Den Griff in die Trickkiste konnten sich nur Ausnahmeerscheinungen
wie Vladimir Horowitz oder Glenn Gould erlauben: Sie spielten
nur auf alten Flügeln, deren ausgeleierte Mechanik ihrer
Fingerkraft nichts mehr entgegenzusetzen hatte. Die extreme
Einbuße dieser Instrumente in Sachen Klangdifferenzierung
konnten sie nur dank ihrer „überirdischen“
Virtuosität kompensieren.
Josef Meingast, mittlerweile im Ruhestand befindlicher Werkstattchef
bei der ehemaligen Klavier- und jetzigen Cembalomanufaktur
J. C. Neupert in Bamberg, hat den berühmten Teufel im
Detail entdeckt, und damit eine kleine Sensation ausgelöst.
Das Jahrhundertproblem des Klavierbaus kann Experten zu Folge
getrost zu den Akten gelegt werden.
Die kürzlich patentierte Erfindung des Unruheständlers
heißt „Bamberger Rolle“ und ist so einfach
wie bahnbrechend: Sie macht aus der „Hammerrolle“
eine wirkliche Rolle. Die sogenannte Hammerrolle ist ein kleines,
aber essentielles Teil der Mechanik eines Konzertflügels,
das per Gleitkontakt die Verbindung zu wichtigen Elementen
der Auslösemechanik, der Stoßzunge und dem Repetierschenkel,
herstellt. Bisher war die Hammerrolle eine Mogelpackung. Sie
war zwar rund geformt, drehte sich aber nicht. Genau dieses
winzige Detail hat Meingast nun geändert. Die „Bamberger
Rolle“ ist drehbar gelagert und reduziert damit den
Reibungswiderstand erheblich. Für PianistInnen schlägt
sich die Änderung dieses winzigen Details in einem um
20 bis 25 Prozent geringerem Kraftaufwand beim Herunterdrücken
einer Taste nieder.
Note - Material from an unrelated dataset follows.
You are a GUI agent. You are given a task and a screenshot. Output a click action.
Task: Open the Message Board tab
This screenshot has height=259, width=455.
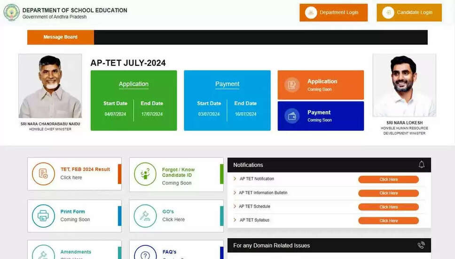pos(61,37)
Die Folgen für die künstlerische
Praxis sind laut Meingasts ehemaligem Firmenchef, Wolf Dieter
Neupert, „eine erhöhte Anschlagsicherheit, erweiterte
Möglichkeiten der Klangdifferenzierung vor allem im Pianissimo
und ein schnelleres Spiel ohne klangliche Einbußen“.
Setzt sich die Erfindung Meingasts durch, steht der konzertanten
Klavierwelt eine neue Dimension musikalischer Ausdrucksmöglichkeiten
ins Haus.
Die Chancen, dass sich die Bamberger Rolle auf Dauer etabliert,
stehen nicht schlecht. Unmittelbar, nachdem Meingasts Entwicklung
Deutsches Patent wurde, nahm sich die renommierte Bayreuther
Klavierfabrik Steingraeber & Söhne der Neuerung an.
Während der diesjährigen Frankfurter Musikmesse
präsentierte die Firma erstmals einen ihrer Flügel
mit eingebauter Bamberger Rolle vor dem versammelten Fachpublikum.